# [Problem description]
Edit the data starting at the line that has "Task: Click Add connection button" and ending with the line that has "pyautogui.click(x=205, y=34)", replacing "Screen dimensions" with "Screen size" and leaving everything else unchanged. Return only those lines.

# [Data lines]
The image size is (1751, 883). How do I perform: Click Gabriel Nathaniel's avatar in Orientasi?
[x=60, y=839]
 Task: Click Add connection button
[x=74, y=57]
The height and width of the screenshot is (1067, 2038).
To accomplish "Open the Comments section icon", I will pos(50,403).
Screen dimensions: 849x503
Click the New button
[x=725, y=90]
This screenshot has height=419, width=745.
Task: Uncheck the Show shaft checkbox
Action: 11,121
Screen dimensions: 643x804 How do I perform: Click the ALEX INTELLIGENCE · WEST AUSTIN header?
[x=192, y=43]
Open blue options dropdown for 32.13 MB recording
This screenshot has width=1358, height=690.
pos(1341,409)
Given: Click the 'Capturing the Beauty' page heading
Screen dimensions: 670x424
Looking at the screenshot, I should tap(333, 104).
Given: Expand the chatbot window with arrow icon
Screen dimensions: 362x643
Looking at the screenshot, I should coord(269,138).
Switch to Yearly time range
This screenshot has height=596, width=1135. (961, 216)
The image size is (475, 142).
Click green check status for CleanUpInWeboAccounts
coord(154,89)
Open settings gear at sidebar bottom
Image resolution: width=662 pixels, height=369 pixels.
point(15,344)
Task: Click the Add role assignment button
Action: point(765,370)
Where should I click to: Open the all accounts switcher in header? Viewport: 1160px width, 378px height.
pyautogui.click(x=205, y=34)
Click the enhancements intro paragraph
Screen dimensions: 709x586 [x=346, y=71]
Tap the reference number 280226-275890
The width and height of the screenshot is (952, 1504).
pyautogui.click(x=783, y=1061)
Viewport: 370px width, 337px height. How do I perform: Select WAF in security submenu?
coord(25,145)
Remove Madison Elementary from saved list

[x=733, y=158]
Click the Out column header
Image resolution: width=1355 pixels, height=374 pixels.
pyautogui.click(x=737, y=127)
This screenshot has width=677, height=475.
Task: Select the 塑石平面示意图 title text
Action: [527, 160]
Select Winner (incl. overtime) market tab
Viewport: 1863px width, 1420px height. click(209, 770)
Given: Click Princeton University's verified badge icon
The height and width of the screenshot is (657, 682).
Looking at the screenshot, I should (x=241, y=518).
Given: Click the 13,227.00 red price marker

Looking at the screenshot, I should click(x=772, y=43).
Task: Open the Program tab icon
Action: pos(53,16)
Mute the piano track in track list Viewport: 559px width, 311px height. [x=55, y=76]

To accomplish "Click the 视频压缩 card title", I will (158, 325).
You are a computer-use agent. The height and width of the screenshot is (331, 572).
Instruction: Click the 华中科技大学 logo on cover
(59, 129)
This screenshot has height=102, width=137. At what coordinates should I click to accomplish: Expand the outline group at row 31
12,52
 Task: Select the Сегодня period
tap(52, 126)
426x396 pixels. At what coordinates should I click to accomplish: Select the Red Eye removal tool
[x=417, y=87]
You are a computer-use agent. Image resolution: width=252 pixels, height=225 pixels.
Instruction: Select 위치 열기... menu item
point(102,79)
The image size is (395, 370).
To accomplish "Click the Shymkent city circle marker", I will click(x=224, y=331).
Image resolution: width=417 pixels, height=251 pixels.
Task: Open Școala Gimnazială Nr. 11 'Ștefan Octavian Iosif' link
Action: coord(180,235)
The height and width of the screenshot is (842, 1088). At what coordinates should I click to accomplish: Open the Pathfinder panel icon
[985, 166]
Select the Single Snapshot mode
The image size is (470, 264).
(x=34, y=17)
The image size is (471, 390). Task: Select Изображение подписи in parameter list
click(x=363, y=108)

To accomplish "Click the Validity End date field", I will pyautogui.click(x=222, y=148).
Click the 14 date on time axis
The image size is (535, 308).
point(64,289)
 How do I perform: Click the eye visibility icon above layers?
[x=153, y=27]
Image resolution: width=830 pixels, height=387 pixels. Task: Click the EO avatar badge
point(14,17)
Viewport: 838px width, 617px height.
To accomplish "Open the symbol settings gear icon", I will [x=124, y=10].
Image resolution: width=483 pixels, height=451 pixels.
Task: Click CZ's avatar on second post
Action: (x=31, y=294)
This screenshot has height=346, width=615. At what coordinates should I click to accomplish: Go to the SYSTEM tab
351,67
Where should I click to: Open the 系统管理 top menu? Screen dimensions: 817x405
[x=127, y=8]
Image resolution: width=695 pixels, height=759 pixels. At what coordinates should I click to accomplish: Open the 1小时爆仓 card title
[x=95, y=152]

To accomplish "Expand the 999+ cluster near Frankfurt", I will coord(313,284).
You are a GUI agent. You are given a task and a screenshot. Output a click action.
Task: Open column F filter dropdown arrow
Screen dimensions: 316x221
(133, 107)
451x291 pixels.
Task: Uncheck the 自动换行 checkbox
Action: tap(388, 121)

# [Reply]
 Task: Click Add connection button
[x=74, y=57]
The height and width of the screenshot is (1067, 2038).
To accomplish "Open the Comments section icon", I will pos(50,403).
Screen size: 849x503
Click the New button
[x=725, y=90]
This screenshot has height=419, width=745.
Task: Uncheck the Show shaft checkbox
Action: 11,121
Screen size: 643x804 How do I perform: Click the ALEX INTELLIGENCE · WEST AUSTIN header?
[x=192, y=43]
Open blue options dropdown for 32.13 MB recording
This screenshot has width=1358, height=690.
pos(1341,409)
Given: Click the 'Capturing the Beauty' page heading
Screen size: 670x424
Looking at the screenshot, I should tap(333, 104).
Given: Expand the chatbot window with arrow icon
Screen size: 362x643
Looking at the screenshot, I should coord(269,138).
Switch to Yearly time range
This screenshot has height=596, width=1135. (961, 216)
The image size is (475, 142).
Click green check status for CleanUpInWeboAccounts
coord(154,89)
Open settings gear at sidebar bottom
Image resolution: width=662 pixels, height=369 pixels.
point(15,344)
Task: Click the Add role assignment button
Action: point(765,370)
Where should I click to: Open the all accounts switcher in header? Viewport: 1160px width, 378px height.
pyautogui.click(x=205, y=34)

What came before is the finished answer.